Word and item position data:
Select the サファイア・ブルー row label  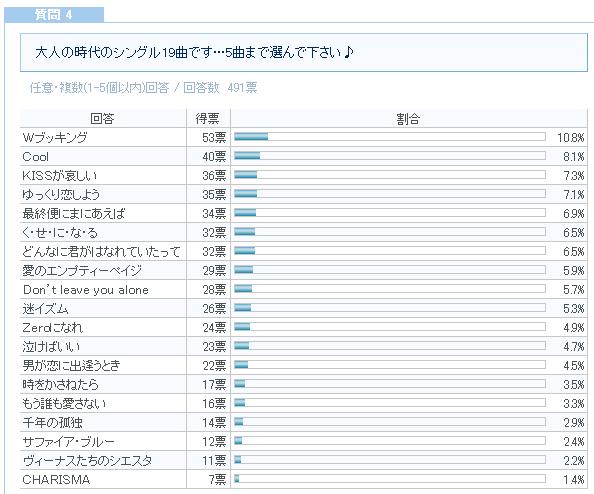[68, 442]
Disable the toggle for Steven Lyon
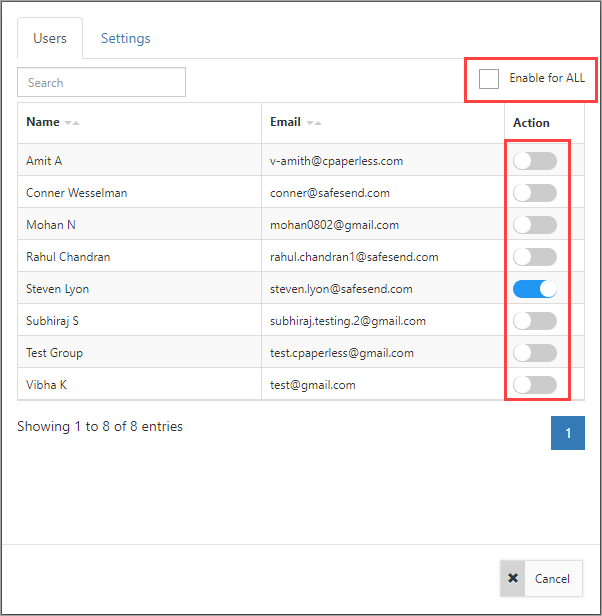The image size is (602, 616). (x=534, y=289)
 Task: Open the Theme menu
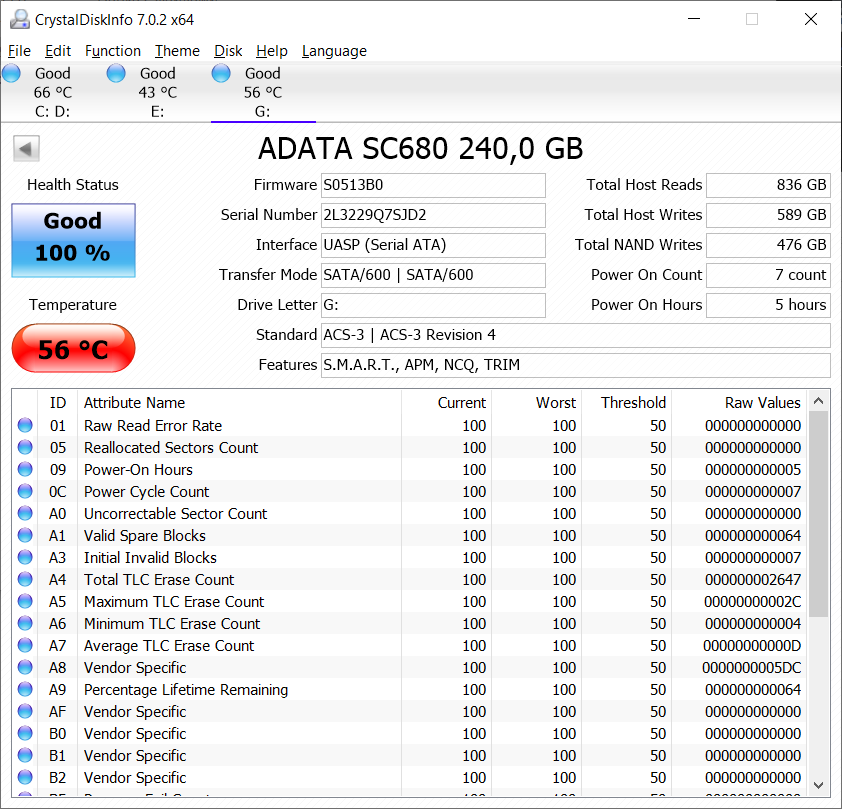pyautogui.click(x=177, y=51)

## Directive:
Rewrite the rows from the one containing "Disable the toggle for Steven Lyon" down to the end, changing "toggle" to "switch" and keeping everything else as it is. Omit the pictures from your answer.

## Task response:
Disable the switch for Steven Lyon
The image size is (602, 616). (x=534, y=289)
 Task: Open the Theme menu
pyautogui.click(x=177, y=51)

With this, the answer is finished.